Reads that passed all the filters were aligned to the reference genome “MPXV_USA_2022_MA001” (ON563414.3) using BWA (v. 0.7.17-r1188) [27]. Duplicates were then marked with Picard (v. 2.27.4) [28] and alignment statistics (coverage, depth, aligned reads...) were calculated with BBMap’s pileup module (v. 38.96) [19]. A consensus sequence was then produced using iVar (v. 1.3.1) [29] (parameters: “-q 20 -t 0.5 -m 10”).
The alignment based consensus method was also compared to a de novo assembly approach, mainly due to the possible large indels that occur in MPXV. However, because of the large inverted terminal repeats (ITRs) in MPXV, de novo assemblies using a short read strategy can fail to represent both of these repetitive areas at the same time. In order to solve this, random subsets of N reads are made, which create different assemblies that when merged together can create a good scaffold, which is then polished using reads. This method can also utilize different assemblers and is inspired by Tricycler’s approach [30]. Possible drawbacks include: requiring high coverage and large repetitive insertions not being resolved with only short reads.
Various assemblies were created for each sample with Unicycler (v. 0.5.0) [31] (parameters: “–linear 1”) and SPAdes (v. 3.15.4) (parameters: “–trusted-contigs $ref -k 31,51,71”) [32] using subsets of reads chosen randomly by seqtk (v. 1.3-r106) [33]. The different assemblies were then aligned to the reference MPXV genome ON563414.3 with minimap2 (v. 2.24-r1122) [34], and a consensus was made using samtools (v. 1.15) [35]. Finally, the consensus was polished with Polypolish (v. 0.5.0) [36], the reads were aligned back to the polished genome and another consensus was made with iVar (v. 1.3.1).
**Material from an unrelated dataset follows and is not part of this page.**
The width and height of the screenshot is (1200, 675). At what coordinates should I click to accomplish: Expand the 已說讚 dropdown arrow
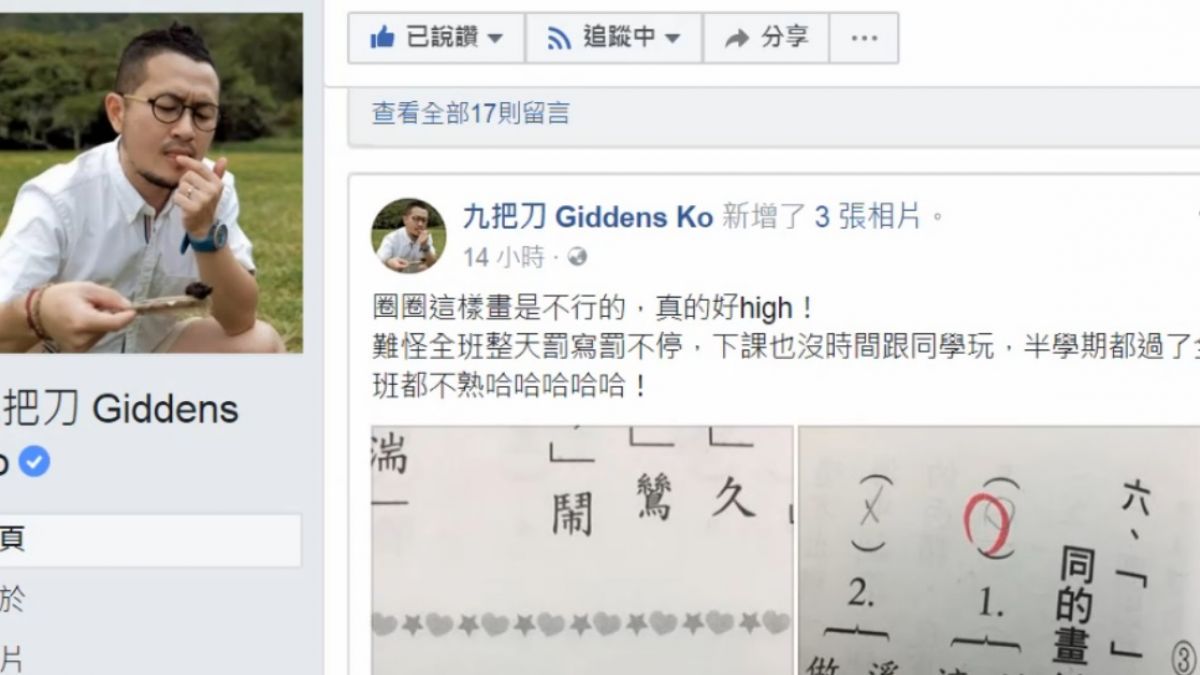click(495, 40)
Nextclade (v. 2.3.0) [37] was used to denote the lineages and to quickly visualize the quality of the sequences and their mutations. An SNV comparison was also created with snipit [38]. A more in depth phylogenomic analysis was made to see the relatedness of the study’s samples to all 275 complete MPXV genomes from taxid 10244 in GenBank up to 2022-07-18 (Table S2). Sequences were aligned with Mafft (v. 7.453) [39] (parameters: “–auto”) to create a FASTA alignment, which was then transformed into PHYLIP format and used as input to RAxML (v. 8.2.12) [40] (parameters: “-m GTRCAT -T 60 -n tree -p 1 -N 1000 -p 12345 -x 12345 -f a”). The resulting tree was visualized with the Interactive Tree of Life (iTOL, v.6.5.8) [41].